INSTRUCTIONS TO FOLLOW. Select every line of the data below that contains the word "header", and copy each such line as it appears.

-- Start RECORDS SHOWN --

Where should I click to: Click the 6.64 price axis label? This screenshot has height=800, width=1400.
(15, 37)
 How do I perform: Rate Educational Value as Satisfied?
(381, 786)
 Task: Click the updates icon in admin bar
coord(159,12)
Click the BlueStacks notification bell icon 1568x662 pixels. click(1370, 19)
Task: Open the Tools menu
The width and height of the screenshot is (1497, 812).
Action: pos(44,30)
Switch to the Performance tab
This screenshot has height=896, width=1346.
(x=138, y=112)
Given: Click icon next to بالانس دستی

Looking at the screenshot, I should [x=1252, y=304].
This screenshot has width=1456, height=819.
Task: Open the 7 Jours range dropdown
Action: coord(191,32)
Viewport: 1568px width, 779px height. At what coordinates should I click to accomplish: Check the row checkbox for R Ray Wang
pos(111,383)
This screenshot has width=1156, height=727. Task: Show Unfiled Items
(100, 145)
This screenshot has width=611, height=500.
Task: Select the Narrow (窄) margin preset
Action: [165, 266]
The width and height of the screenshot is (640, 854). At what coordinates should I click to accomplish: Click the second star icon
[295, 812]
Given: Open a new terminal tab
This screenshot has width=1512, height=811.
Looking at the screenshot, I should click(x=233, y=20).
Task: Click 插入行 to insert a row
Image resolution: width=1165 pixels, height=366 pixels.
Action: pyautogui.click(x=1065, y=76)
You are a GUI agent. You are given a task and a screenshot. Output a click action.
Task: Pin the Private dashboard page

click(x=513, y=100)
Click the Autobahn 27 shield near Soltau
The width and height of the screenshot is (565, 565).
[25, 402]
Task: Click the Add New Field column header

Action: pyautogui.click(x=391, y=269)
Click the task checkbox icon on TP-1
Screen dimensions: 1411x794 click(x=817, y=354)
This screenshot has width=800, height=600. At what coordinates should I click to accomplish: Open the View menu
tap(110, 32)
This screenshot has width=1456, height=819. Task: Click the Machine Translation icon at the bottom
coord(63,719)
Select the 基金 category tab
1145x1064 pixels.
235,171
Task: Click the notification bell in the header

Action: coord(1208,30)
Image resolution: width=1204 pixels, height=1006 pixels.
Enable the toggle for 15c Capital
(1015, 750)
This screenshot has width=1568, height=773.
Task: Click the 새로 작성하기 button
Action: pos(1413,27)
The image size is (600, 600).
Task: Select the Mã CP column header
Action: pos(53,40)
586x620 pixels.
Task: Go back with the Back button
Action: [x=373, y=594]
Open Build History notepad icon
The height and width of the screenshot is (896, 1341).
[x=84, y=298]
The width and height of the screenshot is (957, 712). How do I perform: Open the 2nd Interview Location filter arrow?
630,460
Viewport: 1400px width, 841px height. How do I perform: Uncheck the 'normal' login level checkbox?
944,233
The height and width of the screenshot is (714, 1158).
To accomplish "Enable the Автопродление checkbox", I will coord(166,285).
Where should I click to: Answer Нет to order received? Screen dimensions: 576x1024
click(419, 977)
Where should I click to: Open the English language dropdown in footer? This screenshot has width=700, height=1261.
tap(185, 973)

-- End RECORDS SHOWN --

SOLUTION.
Task: Click the Add New Field column header
Task: Click the notification bell in the header
Task: Select the Mã CP column header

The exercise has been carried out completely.